TALK #3 —Wagner & Marcot (2014): Macroevolutionary Models and Tip-Dating: Turning Putative Assumptions Into Testable Hypotheses

(link to this section)

p. 251

Symposium 3 (Friday, November 7, 2014, 8:30 AM)

MACROEVOLUTIONARY MODELS AND TIP-DATING: TURNING PUTATIVE ASSUMPTIONS INTO TESTABLE HYPOTHESES

WAGNER, Peter, Smithsonian, Washington, DC, United States of America, 20013-7012
MARCOT, Jon, University of Illinois at Urbana-Champaign, Urbana, IL, United States of America

Tip-dating affects macroevolutionary issues as broad as possible morphological and phylogenetic 'explosions' down to those as fine as which speciation models predominate within a clade by affecting how much time we allot evolutionary change. Consider three basic 'speciation' models that paleontologists might encounter: (1) continuous morphological change (i.e., 'Darwinian' speciation) with continuous cladogenesis; (2) pulsed morphological change in which rates of change are elevated during events paleontologists recognize as speciation (e.g., punctuated equilibrium and related models), but where speciation events are continuous through time; and (3) pulsed turnovers, in which morphological change is pulsed and these pulses are concentrated in particular intervals of time. Model 1 is the simplest (one distribution of morphological rates and one distribution of cladogenetic rates) and it typically will imply the deepest divergence times given for any dataset. Model 2 adds complexity (separate pulse and background rates of change instead of a shared rate for pulses and background time as in Model 1) and increases the probability of change over short intervals of time. Model 3 is the most complex (pulsed vs. background rates for both character change and speciation) and can predict considerable morphological change over short intervals of time even with uniform per-speciation rates of change. Thus, a key issue when contrasting these models is: given apparent frequencies of change within lineages and hypothesized changes between lineages, can we allot as much time as Model 1 requires for divergences?

+ + + + + + +

### INSTRUCTIONS TO FOLLOW:
Write out everything in the tip-dating abstract from "TALK #3 —Wagner" down to "2014, 8:30 AM)", word for word.

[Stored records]
+ + + + + + +

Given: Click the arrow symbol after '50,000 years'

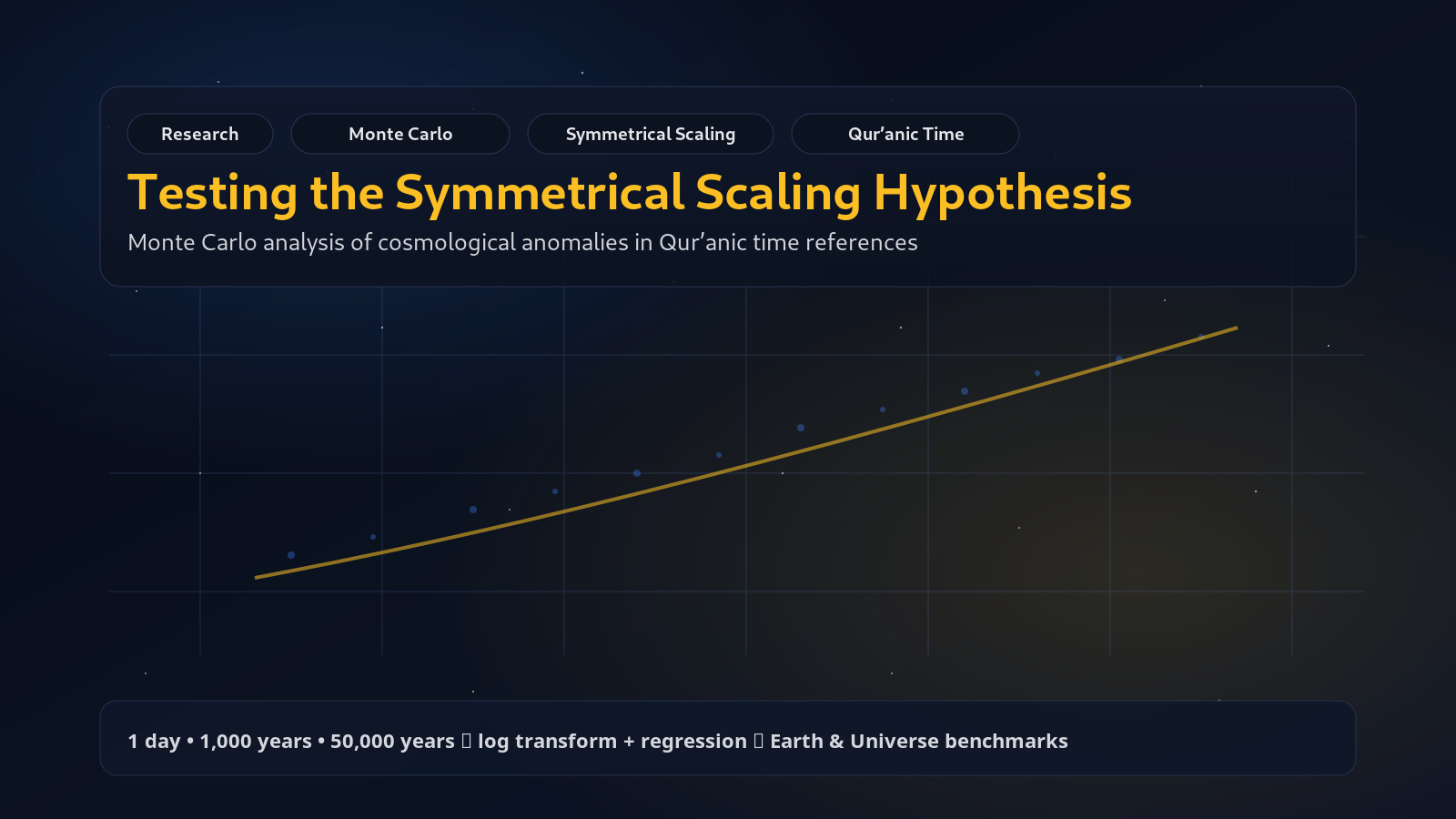Looking at the screenshot, I should [x=467, y=742].
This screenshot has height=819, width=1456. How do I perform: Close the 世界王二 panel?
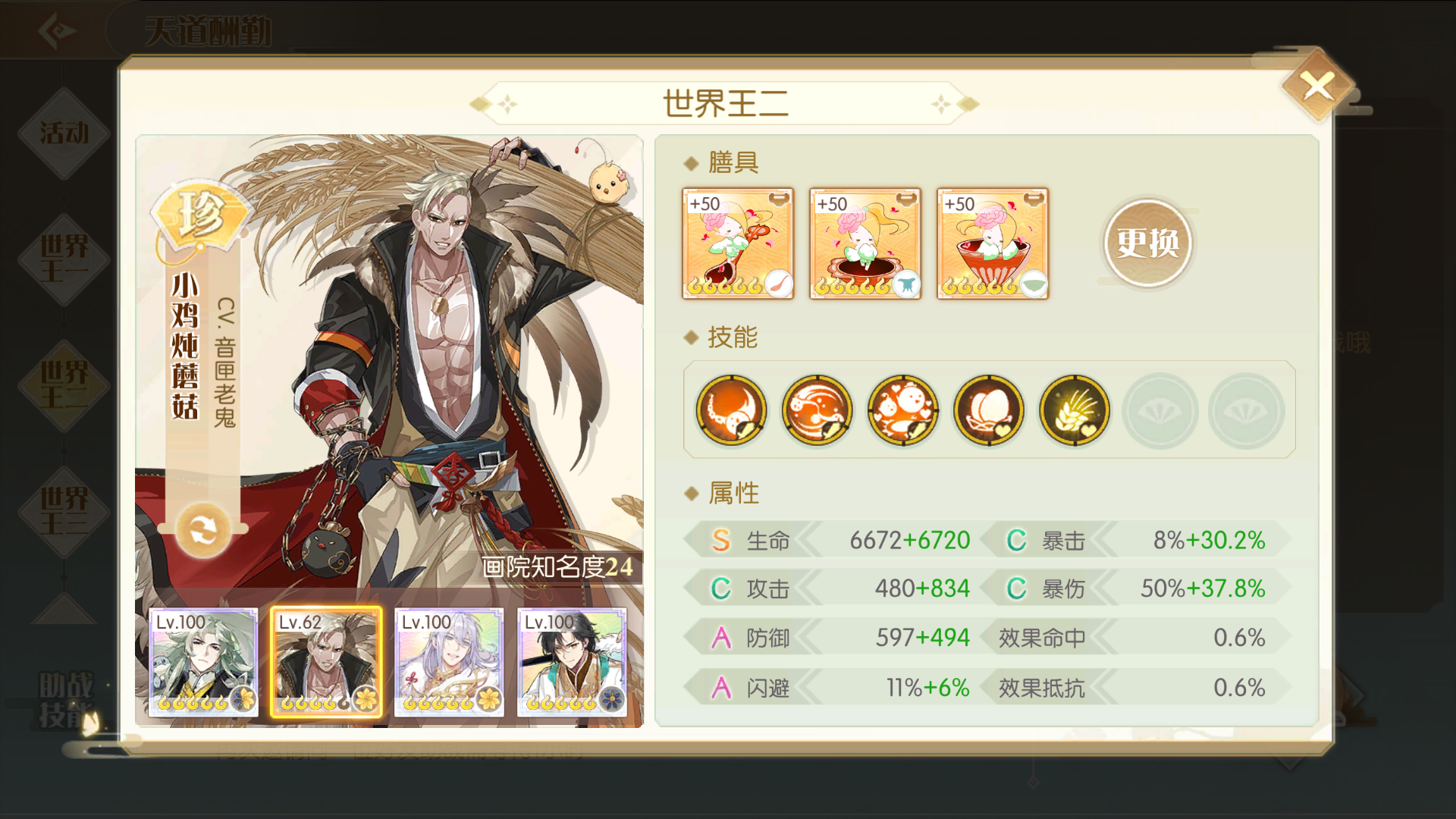coord(1318,86)
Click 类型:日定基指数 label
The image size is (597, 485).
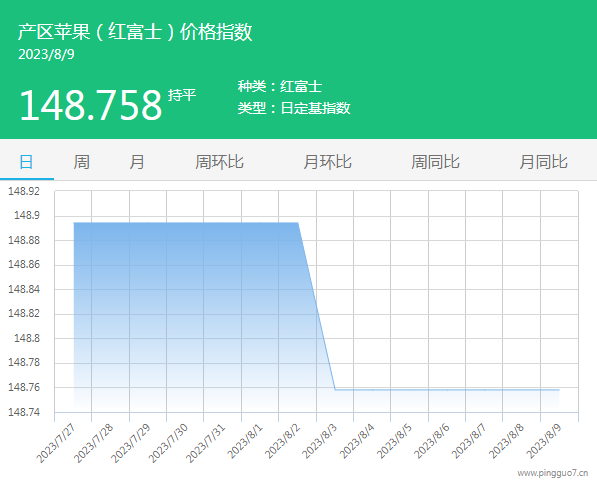294,108

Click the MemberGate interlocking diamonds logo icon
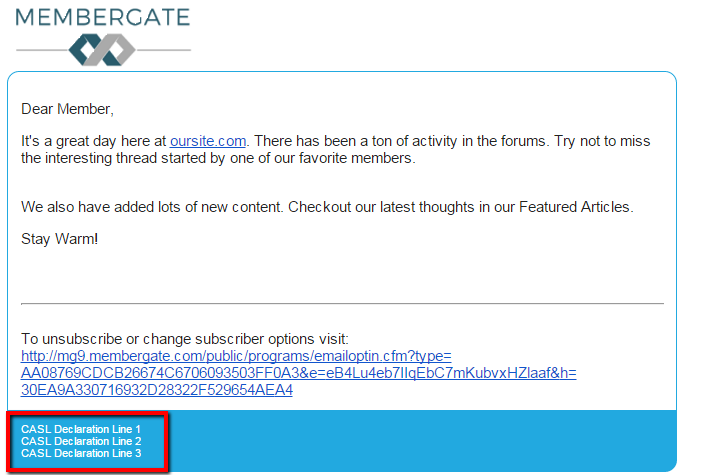click(102, 49)
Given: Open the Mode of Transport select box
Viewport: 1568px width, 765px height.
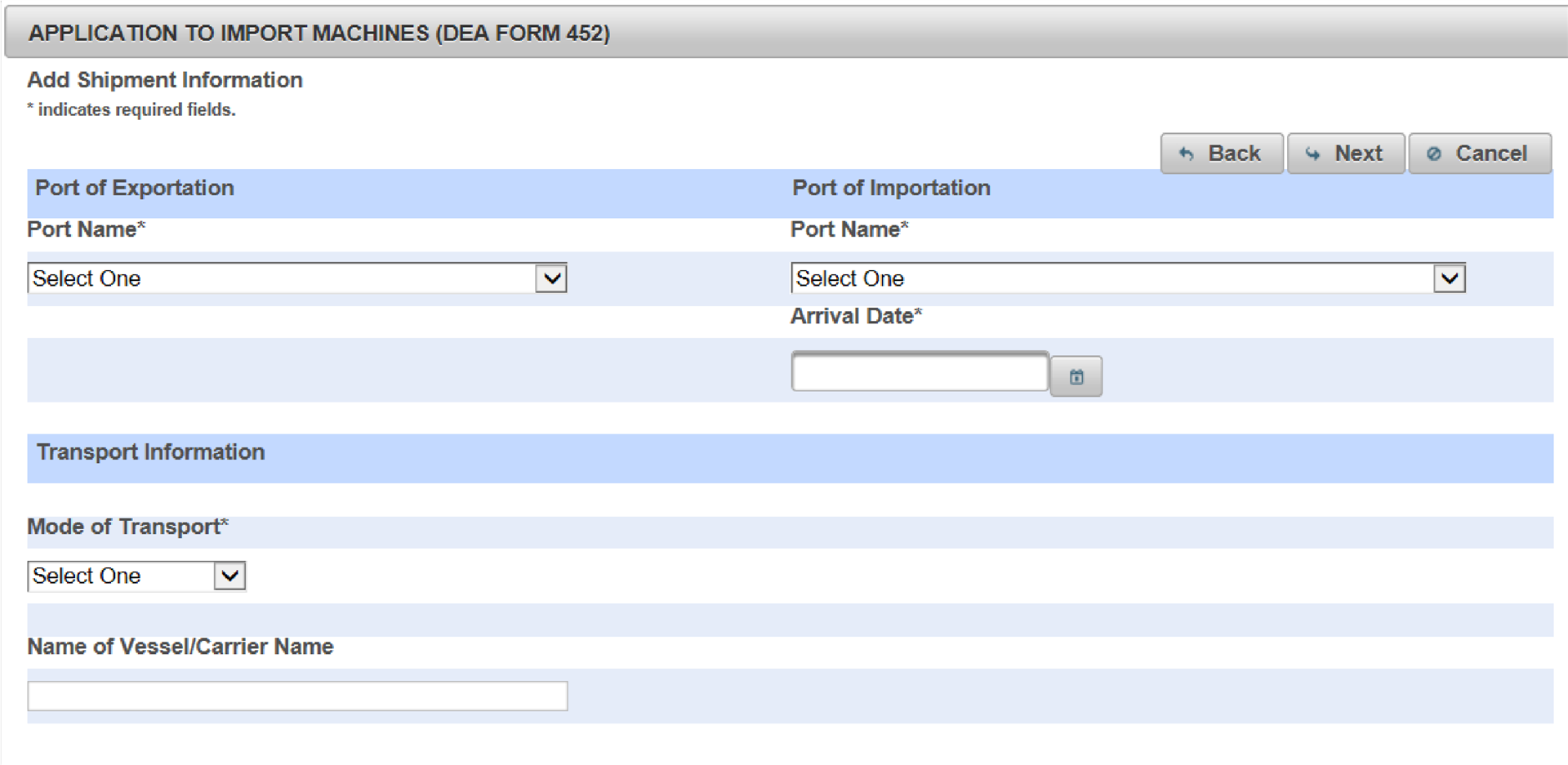Looking at the screenshot, I should click(x=122, y=576).
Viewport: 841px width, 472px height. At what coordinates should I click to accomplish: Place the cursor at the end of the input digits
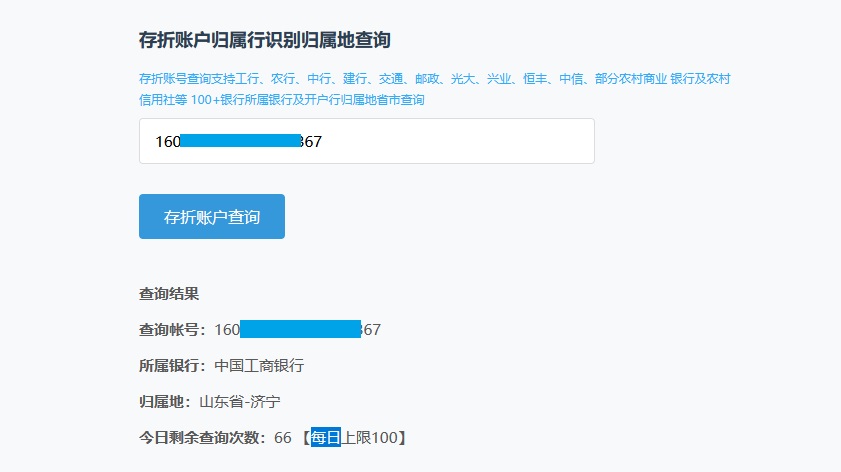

+ + + + + + +

### SOLUTION:
TALK #3 —Wagner & Marcot (2014): Macroevolutionary Models and Tip-Dating: Turning Putative Assumptions Into Testable Hypotheses

(link to this section)

p. 251

Symposium 3 (Friday, November 7, 2014, 8:30 AM)